Cela montre bien que que le corps est donc source de jugement, source de critiques permanentes, parfois allant même allant jusqu'à créer un mal-être profond. Le corps est donc sujet à un jugement pouvant impacter la pensée de l’être, la manière de cet individu. Le corps peut donc amener du mal-être a une personne, à cause de certains complexes, dû à une source de jugement permanent, à des rejets des autres êtres humains, me laissant porter par la tentation du malin génie de Descartes, qui viendrait me faire douter de moi, de ma personne, de mes capacités -  à savoir si elles sont "empruntées"-, me faire douter de tout sauf du fait que je sache penser, de ma conscience. Pourtant, du fait de ces questions à répétition, je ne cesse de m’occuper de choses complexes, de problèmes, et non de chercher, de penser à une solution plus globale, plus générale qui pourraient m’être plus utiles.

 

Par ailleurs, comme l’a défini Platon dans le Phédon avec son « Soma sema » signifiant que le corps n’est qu’un tombeau de l’âme, de la conscience, le corps n’est autre qu’un fardeau pour la conscience, celle-ci est contrainte de coexister avec ce dernier. En effet, chaque être possède un corps et une manière de penser, un cogito, les deux évidement reliés en fonction de leur coexistence, pourtant tous deux appartenant à deux mondes différents : le corps à la res extensa et le cogito/la pensée à la res cogitans. Le corps est nécessairement relié a la conscience de par la notion d’intentionnalité : si ma tête me gratte, le « Je » va en prendre conscience, et ordonner à ma main d’aller gratter ma tête. Il existe donc une forme de lien entre les deux. La conscience nécessairement rattachée à la notion de corps, malgré son appartenance au monde des Idées, faisant du corps une forme de prison pour la conscience.

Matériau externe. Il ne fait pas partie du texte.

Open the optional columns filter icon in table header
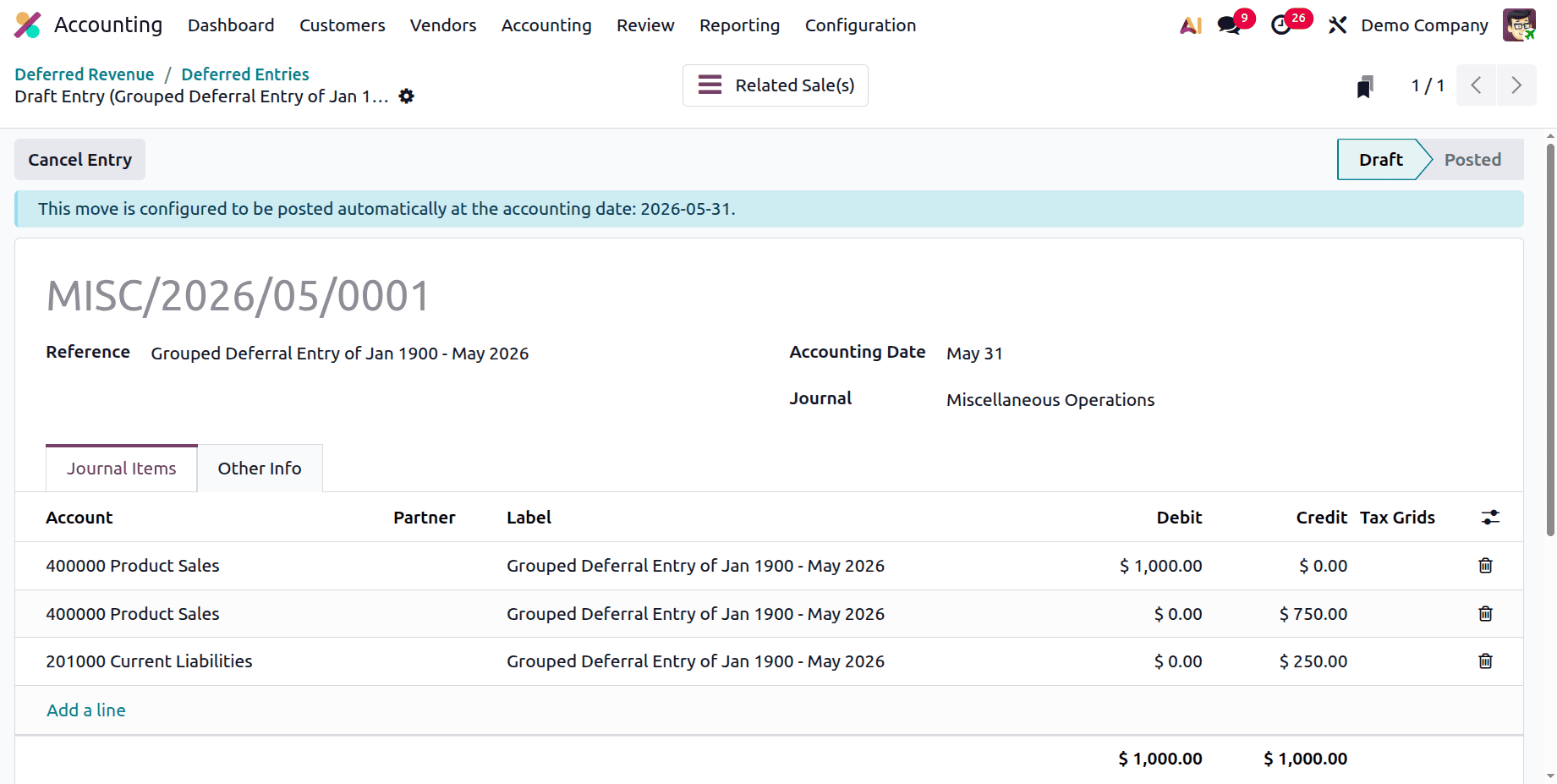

Par ailleurs, l’on peut être sujet à nos humeurs, claquer la porte parce que l'on n'a pas bien compris le sujet que l’on nous a donné. Je peux donc être fatalement sujet à la tension de la res extensa, c’est-à-dire aux φαθαμα alias fantasmes en grec antique, me laissant emporter par mes désirs, par mes pulsions, par mes ambitions, par mes rêves, faisant ainsi le corps maître par rapport à la conscience, lui accordant de temps à autre de faire ce qu’il veut, rendant ainsi la conscience de temps à autre esclave du corps. Lorsque l’on s’arrête de penser, le corps prend le dessus, le laissant agir à sa guise car l’on est perdu dans ses pensées, rendant la conscience esclave et le corps malheur de la conscience.

 

 

 Et pourtant, le corps et l’âme sont définis comme liés mais Descartes les considère autrement, définissant ainsi le moi comme universel, indépendant de chaque être, tout comme le montre Kant dans les Fondements de la Métaphysique des Moeurs avec « tout Homme a une conscience qui se voit observée, menacée, et de manière générale, observée par un juge intérieur, et cette puissance qui veille en lui sur les lois n’est pas forgée mais inhérente à chacun ». Kant définit ainsi la conscience comme détachée du corps car celle-ci est inhérente à chacun, universelle, mais tout le monde y est quand même relié grâce à elle, à cause au juge représentatif de la conscience symbolisant le code moral, qui veille en chacun sur ce que l’on fait de bien ou non. De ce fait, la conscience est donc distante du corps faisant ainsi que le problème n’a plus lieu.
Or, la conscience comme l’a définit Descartes est universelle et non propre à chacun, tout comme Pascal a fait la confusion entre le moi universel et le moi individuel - ici, la res extensa comme l’a montré Descartes avec le « foro interno », le for intérieur, dans lequel repose le monde des Idées, distant du monde sensible. Mais le moi individuel est relié à chacun, propre à chacun, différent du moi universel. Ainsi, dans « Peut-on considérer le corps comme malheur de la conscience ? », la conscience peut prendre deux formes au-delà de celle végétative, c’est-à-dire aussi morale et réfléchie et possède une forme universelle au même registre que les lois naturelles ou les mathématiques, n’étant donc pas nécessairement rattachée au corps.

 

 

Finalement, le corps est utile à la conscience mais peut aussi être malheur de cette dernière, lui présenter des désavantages, tout en gardant une distance avec la res extensa. Mais ces deux dernières sont reliées car, dans un sujet humain, il y a une corrélation entre la conscience de chacun et le monde sensible.
Ainsi le corps peut être considéré comme tombeau mais aussi utile à ma conscience et non à La conscience, celle universelle, par exemple grâce au fait de l’intentionnalité (intendere en latin) mettant en lien le cogitatum (objet de  pensée) et le cogito (ma tête, utile pour penser). Si l’arrière de mon crane me gratte, je peux ordonner à ma main d’aller le gratter, ainsi la relation entre corps et conscience ne peut se résumer qu’à un malheur de l’un par rapport à l’autre, mais encore faudrait-il un peu plus étudier le lien qui unit les deux, ce qui donnerait lieu à des questionnements du genre : « le corps est-il sujet ou objet de ma conscience ? » ou « Le corps est-il utile à la conscience ? » (cela reviendrait à étudier le lien entre la res extensa et la res cogitans), ou encore : « La conscience est-elle la seule à supporter le corps ? »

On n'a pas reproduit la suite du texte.